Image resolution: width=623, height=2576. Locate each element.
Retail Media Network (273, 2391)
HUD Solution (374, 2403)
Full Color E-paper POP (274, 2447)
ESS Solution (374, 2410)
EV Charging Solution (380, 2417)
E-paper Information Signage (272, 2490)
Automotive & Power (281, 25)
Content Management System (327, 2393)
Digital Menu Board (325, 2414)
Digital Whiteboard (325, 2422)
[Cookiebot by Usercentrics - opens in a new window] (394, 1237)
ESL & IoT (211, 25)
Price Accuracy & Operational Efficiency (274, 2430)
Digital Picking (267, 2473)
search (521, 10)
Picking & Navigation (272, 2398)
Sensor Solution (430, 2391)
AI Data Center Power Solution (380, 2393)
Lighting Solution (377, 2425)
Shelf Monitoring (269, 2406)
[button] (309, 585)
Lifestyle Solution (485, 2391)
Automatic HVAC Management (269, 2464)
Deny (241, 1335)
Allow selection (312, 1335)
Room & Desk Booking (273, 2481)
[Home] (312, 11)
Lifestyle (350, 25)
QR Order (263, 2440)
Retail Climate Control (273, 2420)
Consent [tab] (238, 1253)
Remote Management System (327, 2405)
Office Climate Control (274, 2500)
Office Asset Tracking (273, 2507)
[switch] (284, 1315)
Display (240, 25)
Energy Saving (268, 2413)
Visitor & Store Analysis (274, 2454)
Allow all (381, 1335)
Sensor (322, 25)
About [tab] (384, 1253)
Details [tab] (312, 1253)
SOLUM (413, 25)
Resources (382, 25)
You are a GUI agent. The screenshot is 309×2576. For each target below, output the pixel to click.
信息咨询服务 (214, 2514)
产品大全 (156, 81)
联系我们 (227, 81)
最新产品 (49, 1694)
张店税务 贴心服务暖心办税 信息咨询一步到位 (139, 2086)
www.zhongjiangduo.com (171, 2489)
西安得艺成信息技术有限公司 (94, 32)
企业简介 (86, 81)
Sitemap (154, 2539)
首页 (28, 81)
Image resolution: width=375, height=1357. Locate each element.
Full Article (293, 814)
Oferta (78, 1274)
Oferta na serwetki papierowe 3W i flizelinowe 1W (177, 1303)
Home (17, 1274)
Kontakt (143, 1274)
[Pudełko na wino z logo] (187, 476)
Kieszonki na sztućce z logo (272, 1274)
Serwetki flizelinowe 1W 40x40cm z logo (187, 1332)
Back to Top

◆ ◆ ◆

> ABOUT THIS EXERCISE
Write down, word for word, the lines above from the one containing "ESS Solution (374, 2410)" through the one containing "search (521, 10)", both ends included.

> ANSWER TO THIS TASK
ESS Solution (374, 2410)
EV Charging Solution (380, 2417)
E-paper Information Signage (272, 2490)
Automotive & Power (281, 25)
Content Management System (327, 2393)
Digital Menu Board (325, 2414)
Digital Whiteboard (325, 2422)
[Cookiebot by Usercentrics - opens in a new window] (394, 1237)
ESL & IoT (211, 25)
Price Accuracy & Operational Efficiency (274, 2430)
Digital Picking (267, 2473)
search (521, 10)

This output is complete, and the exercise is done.